Starting at the line that holds "The height and", reproduce each line exactly up to and including the last line of the records below. Pictures stay out.

*** Opening Extracted records ***

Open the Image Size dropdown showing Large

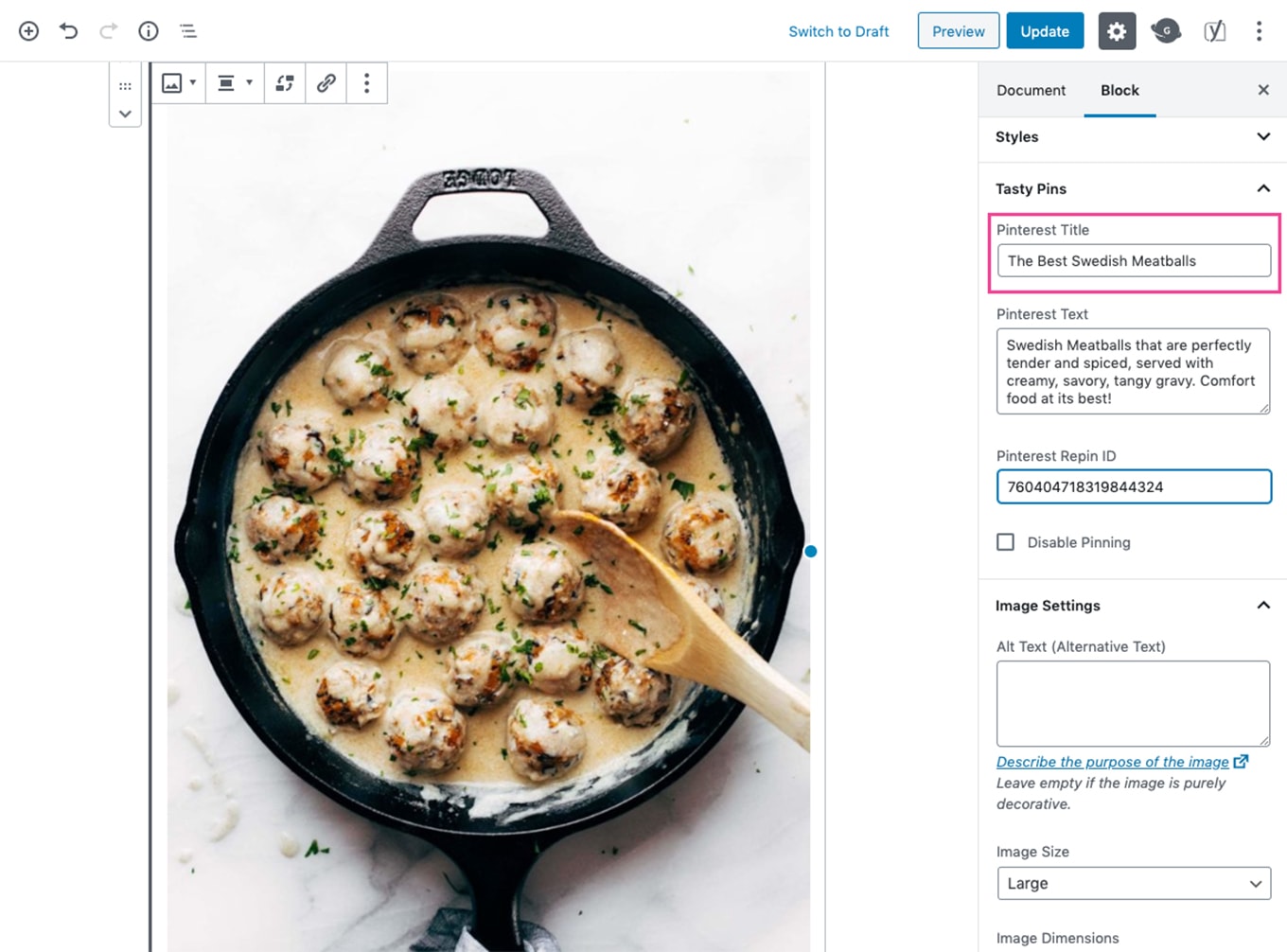pyautogui.click(x=1133, y=883)
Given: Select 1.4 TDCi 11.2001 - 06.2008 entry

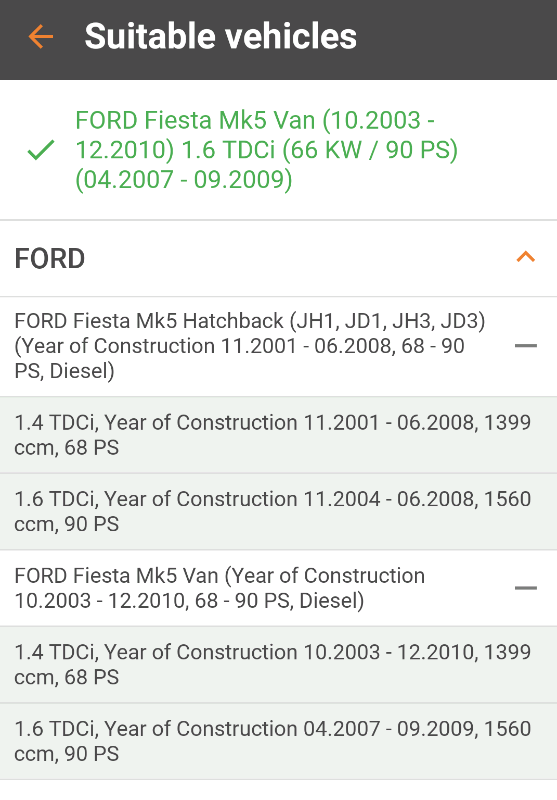Looking at the screenshot, I should (x=278, y=435).
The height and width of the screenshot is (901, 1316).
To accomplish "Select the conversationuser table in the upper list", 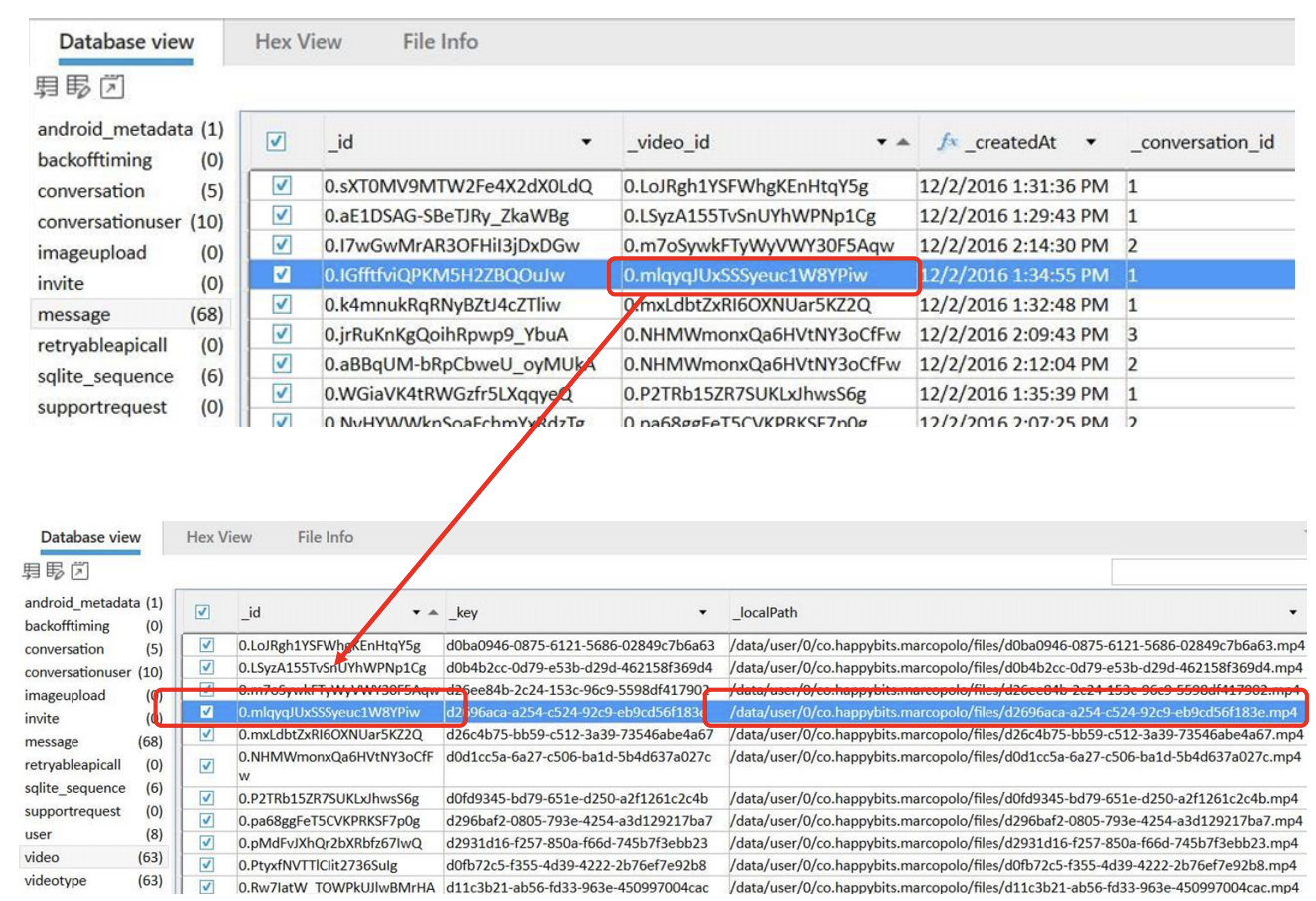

*** Closing Extracted records ***

Task solution =>
The height and width of the screenshot is (901, 1316).
To accomplish "Select the conversationuser table in the upper list", 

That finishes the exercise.